悪は殺しと関係があり、その殺しは肉体的な殺しだけでなく、精神を殺すものである。人間の生は意識、知覚、成長、自律性、意志などの特性を持っている。悪は、それらを殺す、あるいは殺そうとする。他人を支配したい欲望が相手に依存性を助長させ、思考能力を弱め、独自性や創造性を減じる状態に押さえ込もうとする。邪悪な人は、そのように隣人と向き合い、傷つけていく。

ペックは、上述のような支配と被支配関係にある親子、夫婦の臨床体験をいくつもあげている。
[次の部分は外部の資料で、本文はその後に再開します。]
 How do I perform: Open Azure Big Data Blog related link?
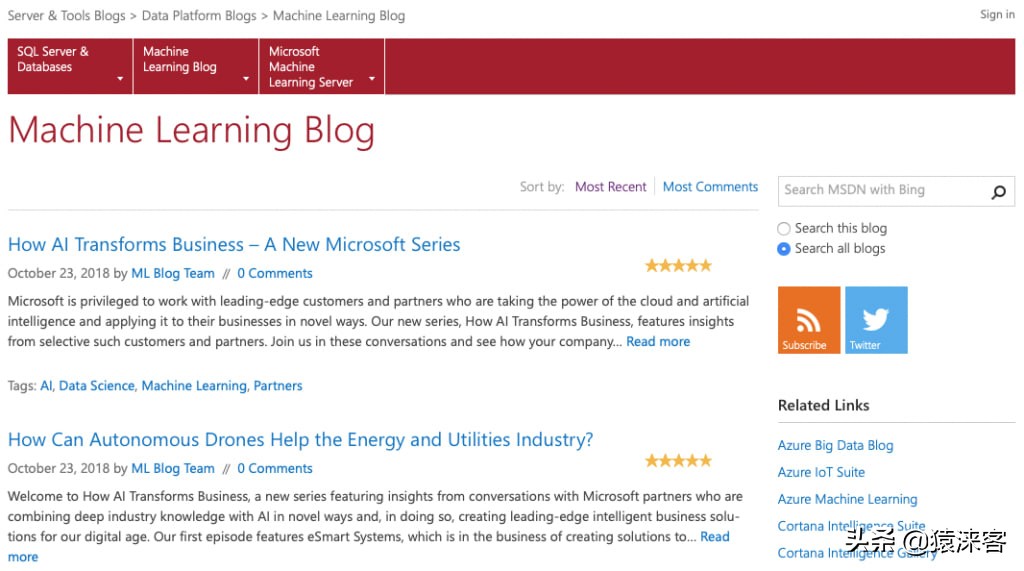(x=835, y=446)
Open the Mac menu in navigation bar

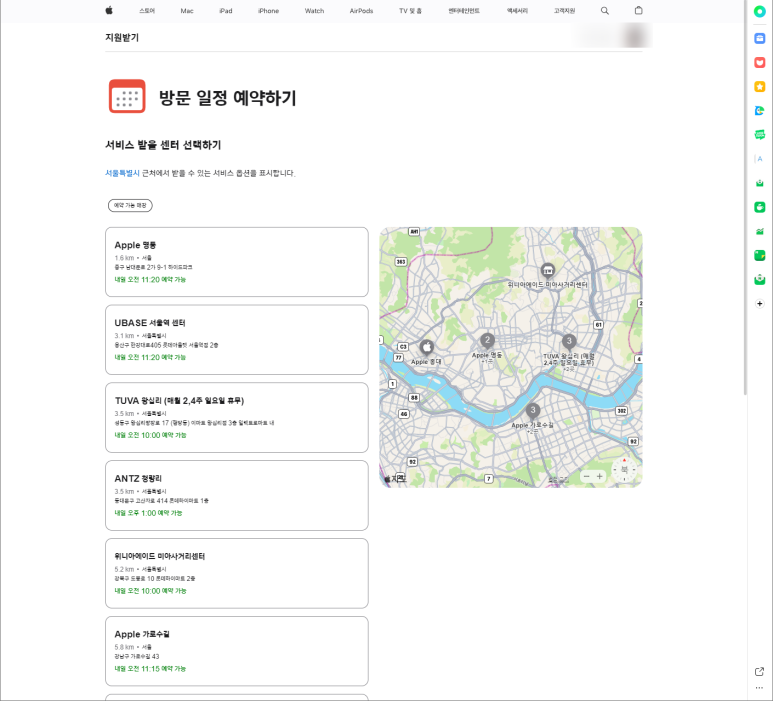point(187,10)
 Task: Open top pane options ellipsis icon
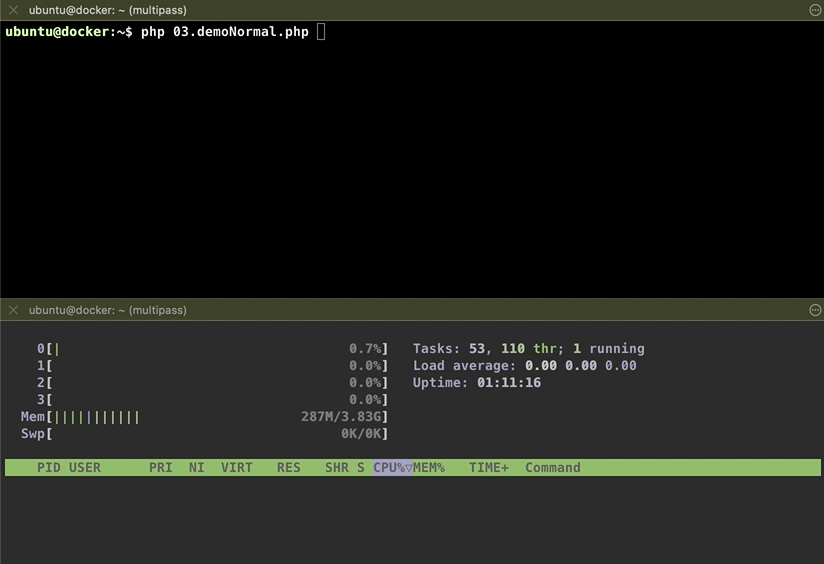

被支配に置かれた人は苦しみ、もがき、精神科医を訪れる、また連れて行かれる。ところが、支配の立場にある人は自分の振る舞いが全く見えていない。自己批判できず「罪の自覚」を持ち得ない。平気で、自分自身と隣人にうそをつく。そればかりでなく、自分の正当性と愛の深さを主張し、問題を他者に転嫁し、攻撃的にもなる。

社会的な地位も高く、裕福な親が息子を大事にしていると言うが、息子の心を無視し、傷を負わせている。また、妻が夫を理不尽に支配し、自律性を喪失させている。精神療法を必要としているのは支配している親であり、妻であると諭すが、彼らは全く聞かない。

その事態を下記のように書いている。「邪悪な人間は自責の念 ― つまり、自分の罪、不当性、欠陥にたいする苦痛を伴った認識 ― に苦しむことを拒否し、投影や罪の転嫁によって自分の苦痛を他人に負わせる。自分自身が苦しむかわりに、他人を苦しめるのである。彼らは苦痛を引き起こす。邪悪な人間は、自分の支配下の人間にたいして、病める社会の縮図を与えている者である。」

この構造は個人的にも社会的にも見られる。個人的には、邪悪に陥らぬように、砕かれて自己検証をする 精神が求められよう。社会的には、大きな悲劇を生み出していることを指摘、抗議する責任がある。